Exercise prompt: Exactly as they appear, print the line with "Given: Tap the 零钱 yen coin icon" and each line after it through the end of the entries below; leave out pictures.

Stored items
····················

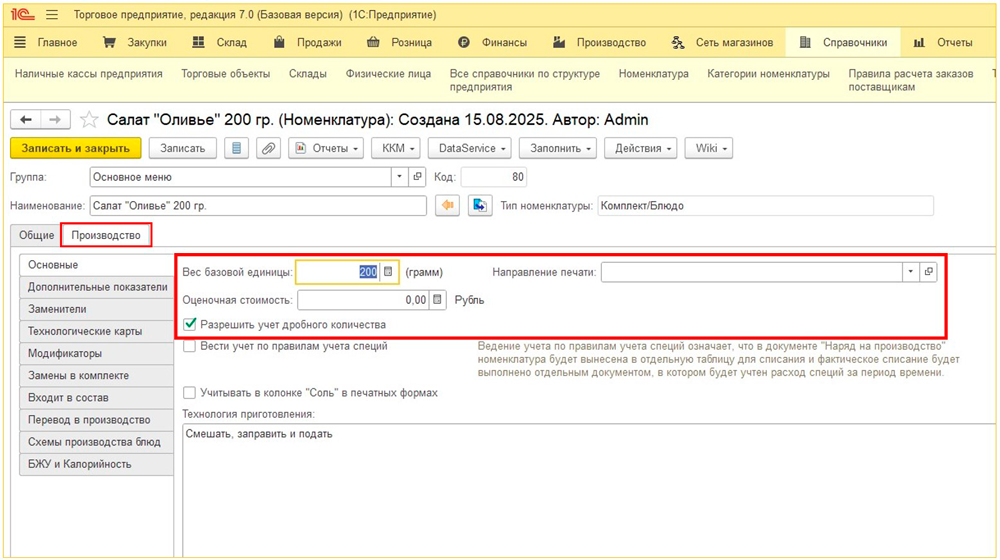Image resolution: width=1000 pixels, height=560 pixels.
Task: Click the document list icon beside Записать
Action: point(236,148)
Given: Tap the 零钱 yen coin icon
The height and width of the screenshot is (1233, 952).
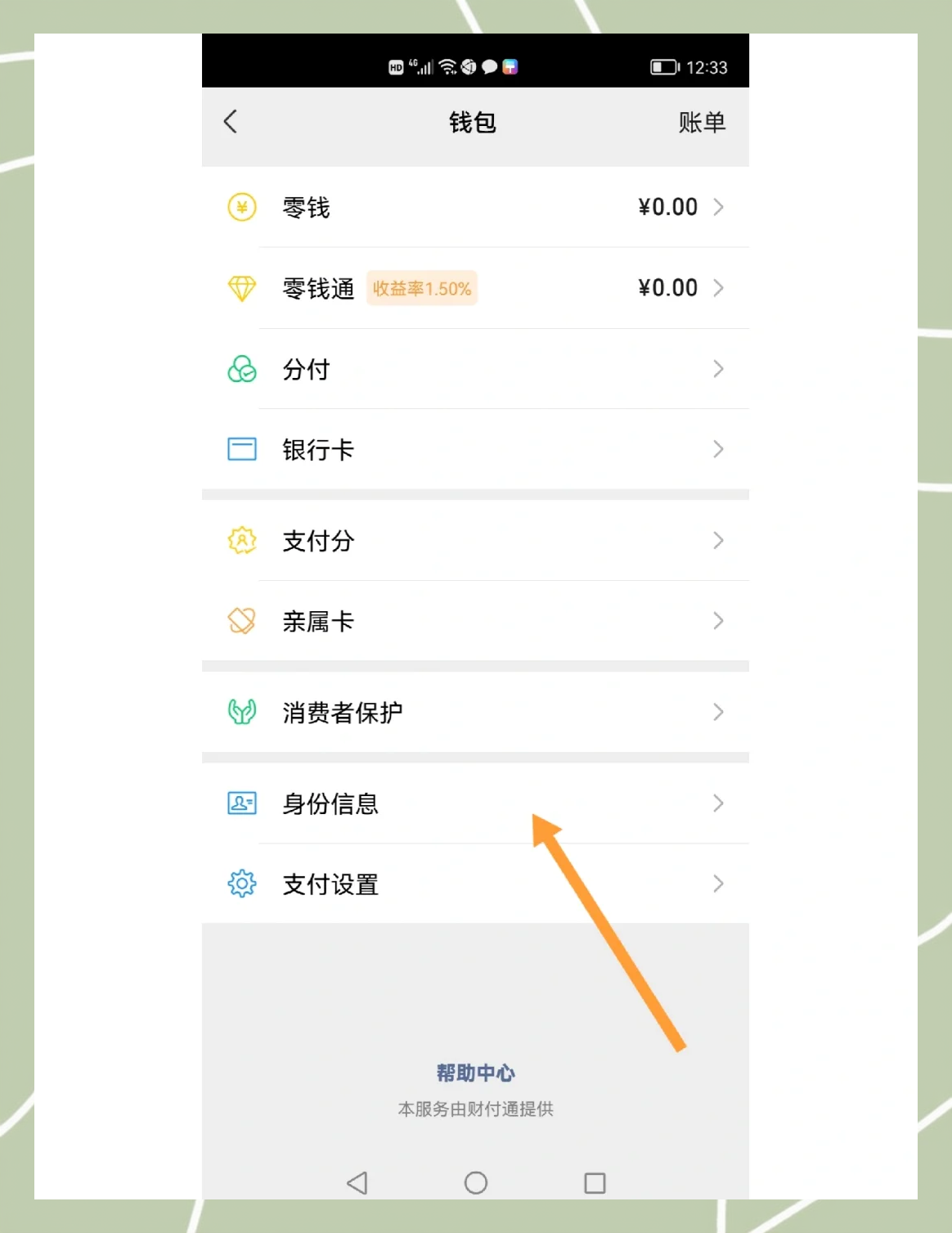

····················

Problem solution:
Given: Tap the 零钱 yen coin icon
The height and width of the screenshot is (1233, 952).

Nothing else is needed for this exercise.